Fragmento>
┌────────
La Hermana Pacita tuvo un trágico final: la asesinaron. Unos vecinos encontraron su cadáver semienterrado a ciento veinte metros de su humilde vivienda. Los hermanos de la iglesia cristiana en la que se congregaba, “Jesucristo la principal piedra del Ángulo”, fueron los que informaron a las autoridades, primero, su desaparición y, luego, el descubrimiento de su cadáver.
La Hermana Pacita murió de una serie de golpes contundentes en cabeza y rostro, hechos por un criminal desconocido y, como no tiene parientes, su asesinato se suma a la larga serie de asesinatos y desapariciones de un grupo de ciudadanos que los investigadores sociales llaman “los menos muertos”.
Son “menos muertos” por que su tragedia no llega a los titulares, ni genera olas de indignación en las redes sociales. Las autoridades no se refieren a ellos en cadenas nacionales, no se iza a la Bandera a media hasta en su memoria, tampoco se les erigen monumentos. Nadie se preocupa en escribir su biografía, son simplemente un número más en las estadísticas nacionales. Vivieron y murieron en un denso anonimato generado por la pobreza endémica y generacional, propia de sus humildes existencias, la que lamentablemente comparten vastos segmentos de nuestros conciudadanos.
Apenas leemos una breve nota sobre sus efímeras vidas: encuentran cadáver decapitado en un predio. Un torso humano flotando en un río. Cuerpo en avanzado estado de descomposición en una quebrada. Fosa clandestina en un área semiurbana con 5 cadáveres no identificados y así… ad nauseam et infinitum. Lo curioso de la sociedad salvadoreña es que nadie se preocupa ni escandaliza por la existencia de los “menos muertos”. A pesar de las terribles noticias, nuestra vida podría continuar sin contratiempos… hasta que nos pasa a nosotros... hasta que el “desaparecido” es un padre, hermano, tío o primo... hasta que la delincuencia empieza a operar y hundir sus pútridas garras en las colonias de clase media y alta, salpicando nuestra vida con ese dolor tan hondo como lo es el de perder a un ser querido por causas no naturales. No es hasta ese momento cuando nos damos cuenta de la cruel realidad y de la envergadura del problema.
Cuando eso pasa, las alarmas sociales se activan. Las protestas en redes sociales y en la calle se hacen notar. Se contratan abogados para interponer querellas y conducir investigaciones. Pareciese que no nos damos cuenta del “fenómeno de la delincuencia” hasta que nos afecta a nosotros, porque cuando se trata de la muerte y sufrimiento de los pobres y desposeídos… su tragedia pareciese ser cruelmente natural.
└────────
Instrucciones de la tarea>
Según el fragmento, ¿a qué distancia de su vivienda encontraron los vecinos el cadáver de la Hermana Pacita?

Registros de datos>
┌────────
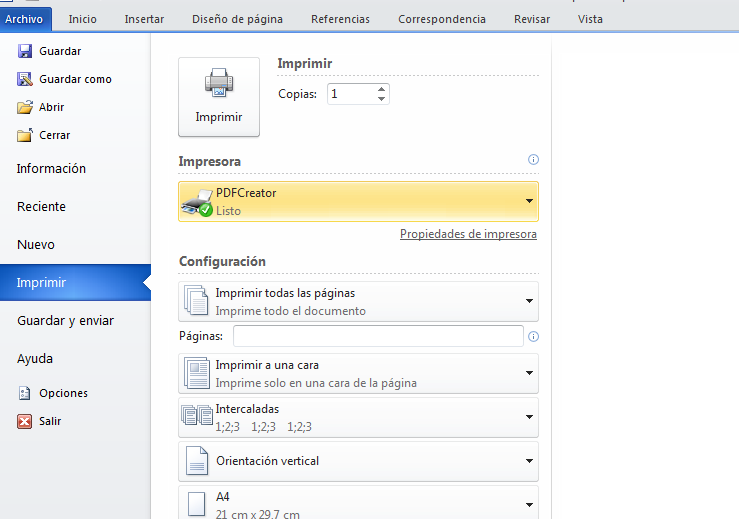Click the Guardar disk icon
739x519 pixels.
point(25,51)
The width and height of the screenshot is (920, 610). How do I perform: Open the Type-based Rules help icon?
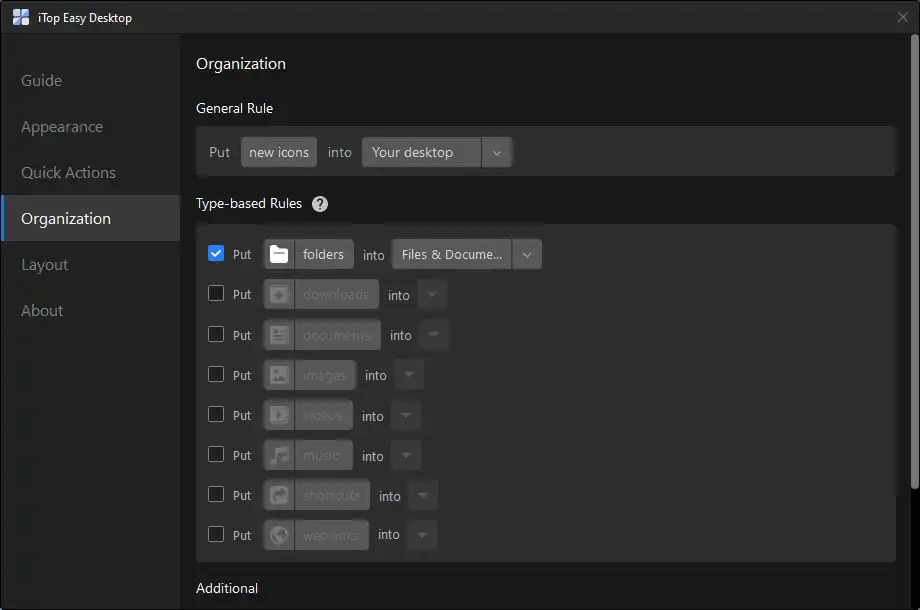pos(320,204)
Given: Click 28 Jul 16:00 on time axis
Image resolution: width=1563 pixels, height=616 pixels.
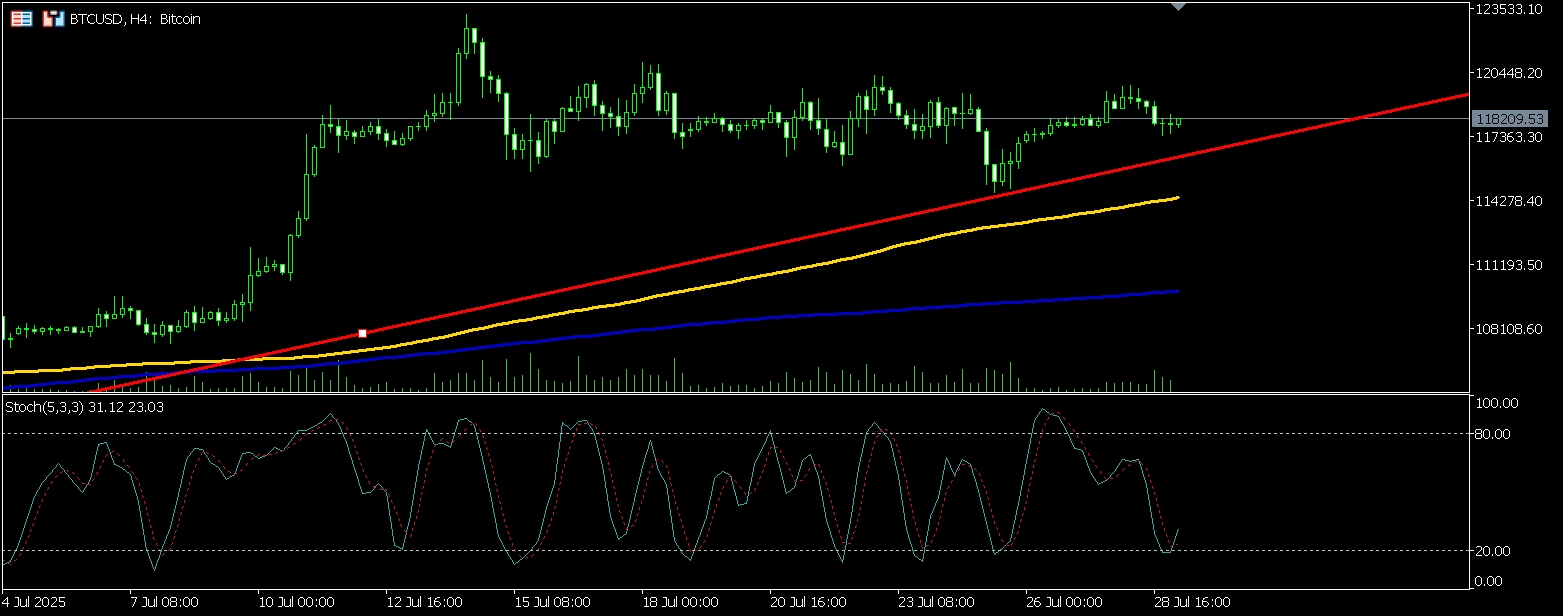Looking at the screenshot, I should (1194, 603).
└────────
Resultado de la tarea>
A ciento veinte metros de su humilde vivienda.